● SELECTED EXTRACT
..............................
Official procurement records indicate that between 2019 and 2021, Shandong rolled out 11 solar-assisted heating projects through government contracts, ostensibly serving nearly 30,000 households with a combined contract value of approximately ¥145 million. Strikingly, all 11 contracts were awarded to local small and medium-sized enterprises; not a single bid came from a leading industry manufacturer. In light of this, Green Action Qilu has issued a stark warning: the countryside must not be treated as a dumping ground for substandard products.

When compared with the plight of Hebei farmers eight or nine years ago, who were left with no gas supply at all, the current situation does represent a step forward. At least gas is available; the downside is merely that subsidies have been scaled back, leaving households to foot a larger portion of the bill.

According to a now-removed report in the *Farmers’ Daily*, natural gas in rural Hebei costs between ¥3.15 and ¥3.40 per cubic metre, meaning it takes between ¥5,000 and ¥10,000 to heat a 100 square metre home over the winter. By contrast, Beijing offers several heating options for a property of the same size: a direct-supply coal boiler costs ¥1,650, an indirect-supply coal boiler ¥1,900, and gas, oil, or electric boilers run at ¥3,000. (To be clear, centralised coal burning remains permissible because facilities are fitted with end-of-pipe emission controls; it is the unregulated, scattered burning of domestic coal that is banned.)
..............................
● Records of locating words and elements
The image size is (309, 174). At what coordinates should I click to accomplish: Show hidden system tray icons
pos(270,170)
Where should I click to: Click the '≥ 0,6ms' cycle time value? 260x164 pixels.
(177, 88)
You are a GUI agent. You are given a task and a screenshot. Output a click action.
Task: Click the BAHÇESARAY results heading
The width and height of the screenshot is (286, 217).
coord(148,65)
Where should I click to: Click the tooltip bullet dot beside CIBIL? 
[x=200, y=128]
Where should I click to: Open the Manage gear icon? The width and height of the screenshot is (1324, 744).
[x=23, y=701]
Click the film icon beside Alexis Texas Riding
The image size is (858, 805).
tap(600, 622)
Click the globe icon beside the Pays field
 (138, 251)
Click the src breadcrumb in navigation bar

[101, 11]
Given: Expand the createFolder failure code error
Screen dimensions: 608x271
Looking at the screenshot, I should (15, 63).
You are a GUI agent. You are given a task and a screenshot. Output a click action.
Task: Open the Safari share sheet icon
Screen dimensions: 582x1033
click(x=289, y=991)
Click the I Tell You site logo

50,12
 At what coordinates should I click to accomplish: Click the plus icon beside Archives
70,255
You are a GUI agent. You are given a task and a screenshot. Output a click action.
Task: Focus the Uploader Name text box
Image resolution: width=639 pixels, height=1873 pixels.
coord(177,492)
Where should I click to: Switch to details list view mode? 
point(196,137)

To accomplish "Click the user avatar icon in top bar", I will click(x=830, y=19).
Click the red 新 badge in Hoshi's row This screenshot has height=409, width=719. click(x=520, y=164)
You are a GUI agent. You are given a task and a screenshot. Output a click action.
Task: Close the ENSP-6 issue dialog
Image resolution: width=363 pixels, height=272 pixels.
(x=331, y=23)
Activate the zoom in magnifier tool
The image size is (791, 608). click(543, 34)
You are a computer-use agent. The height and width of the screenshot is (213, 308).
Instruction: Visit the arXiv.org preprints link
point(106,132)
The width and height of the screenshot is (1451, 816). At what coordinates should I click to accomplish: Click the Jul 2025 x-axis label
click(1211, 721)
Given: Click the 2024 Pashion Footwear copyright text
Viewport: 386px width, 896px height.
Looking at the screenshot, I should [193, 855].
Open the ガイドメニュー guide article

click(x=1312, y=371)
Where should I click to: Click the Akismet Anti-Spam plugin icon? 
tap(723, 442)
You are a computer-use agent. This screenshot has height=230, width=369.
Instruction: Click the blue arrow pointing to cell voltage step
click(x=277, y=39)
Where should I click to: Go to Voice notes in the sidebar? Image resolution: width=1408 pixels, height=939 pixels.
..............................
● WORK TO BE COMPLETED
In the rural heating text, how much does a direct-supply coal boiler cost in Beijing for a 100 square metre property?

● COMPLETED EXERCISE
¥1,650